"Den he larf fit ter kill, an' say, 'Dat's so, dat's so, boy.' Den he take out his pencil an' write a word er two on a slip o' paper an' say,
"'H'yer, boy, yer gibs dat ter Marse Si War', soon ez yer gits home. D'yer heah?'
"I tole him, 'Yes, sah,' an' comes on home an' gibs dat ter Marse
Si. Quick ez he look at it he say, 'Whar you git dat, boy? 'An' when
I tole him he sez, 'You know who dat is? Dat's old Potem Desmit!
What you say to him, you little fool?'
"Den I tell Marse War' all 'bout it, an' he lay down in de yard an' larf fit ter kill. All de same he gib me twenty licks 'cordin' ter de orders on dat little dam bit o' paper. An' I nebber tink o' dat widout cussin', sence.
"Dat ar, now am de only time I ebber fault my name. Now what I want ter change it fer, er what I want ob enny mo'? I don't want 'em. An' I tell 'em so, ebbery time too, but dey 'jes fo'ce em on me like, an' what'll I do'bout it, I dunno. H'yer I'se got—lemme see—one—two—tree! Fo' God, I don' know how many names I hez got! I'm dod-dinged now ef I know who I be ennyhow. Ef ennybody ax me I'd jes hev ter go back ter ole Mahs'r's name an' stop, kase I swar I wouldn't know which ob de udders ter pick an' chuse from.
"I specs its all 'long o' freedom, though I can't see why a free nigger needs enny mo' name dan the same one hed in ole slave times. Mus' be, though. I mind now dat all de pore white folks hez got some two tree names, but I allus thought dat wuz 'coz dey hedn't nuffin' else ter call dere can. Must be a free feller needs mo' name, somehow. Ef I keep on I reckon I'll git enuff atter a while. H'yer it's gwine on two year only sence de s'rrender, an' I'se got tree ob 'em sartain!"

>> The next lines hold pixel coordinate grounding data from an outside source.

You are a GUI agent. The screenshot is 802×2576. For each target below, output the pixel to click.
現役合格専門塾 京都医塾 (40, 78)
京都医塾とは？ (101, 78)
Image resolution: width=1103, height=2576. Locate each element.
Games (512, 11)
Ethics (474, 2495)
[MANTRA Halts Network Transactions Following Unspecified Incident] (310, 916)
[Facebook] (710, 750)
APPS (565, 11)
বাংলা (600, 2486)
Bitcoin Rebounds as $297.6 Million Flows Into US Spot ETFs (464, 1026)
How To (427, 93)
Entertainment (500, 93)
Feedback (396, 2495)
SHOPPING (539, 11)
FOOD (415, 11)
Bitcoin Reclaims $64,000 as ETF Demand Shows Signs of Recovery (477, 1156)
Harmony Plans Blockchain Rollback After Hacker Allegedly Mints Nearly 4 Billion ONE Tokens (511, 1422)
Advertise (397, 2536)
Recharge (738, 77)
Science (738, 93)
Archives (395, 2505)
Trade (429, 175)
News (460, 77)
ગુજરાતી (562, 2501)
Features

The speaker was a colored man, standing before his log-house in the evening of a day in June. His wife was the only listener to the monologue. He had been examining a paper which was sealed and stamped with official formality, and which had started him upon the train of thought he had pursued. The question he was trying in vain to answer was only the simplest and easiest of the thousand strange queries which freedom had so recently propounded to him and his race.
CHAPTER II.
THE FONT.
Knapp-of-reeds was the name of a plantation which was one of the numerous possessions of P. Desmit, Colonel and Esquire, of the county of Horsford, in the northernmost of those States which good Queen Caroline was fortunate enough to have designated as memorials of her existence. The plantation was just upon that wavy line which separates the cotton region of the east from the tobacco belt that sweeps down the pleasant ranges of the Piedmont region, east of the Blue Appalachians. Or, to speak more correctly, the plantation was in that indeterminate belt which neither of the great staples could claim exclusively as its own—that delectable land where every conceivable product of the temperate zone grows, if not in its rankest luxuriance, at least in perfection and abundance. Tobacco on the hillsides, corn upon the wide bottoms, cotton on the gray uplands, and wheat, oats, fruits, and grasses everywhere. Five hundred acres of hill and bottom, forest and field, with what was termed the Island, consisting of a hundred more, which had never been overflowed in the century of cultivation it had known, constituted a snug and valuable plantation. It had been the seat of an old family once, but extravagant living and neglect of its resources had compelled its sale, and it had passed into the hands of its present owner, of whose vast possessions it formed an insignificant part.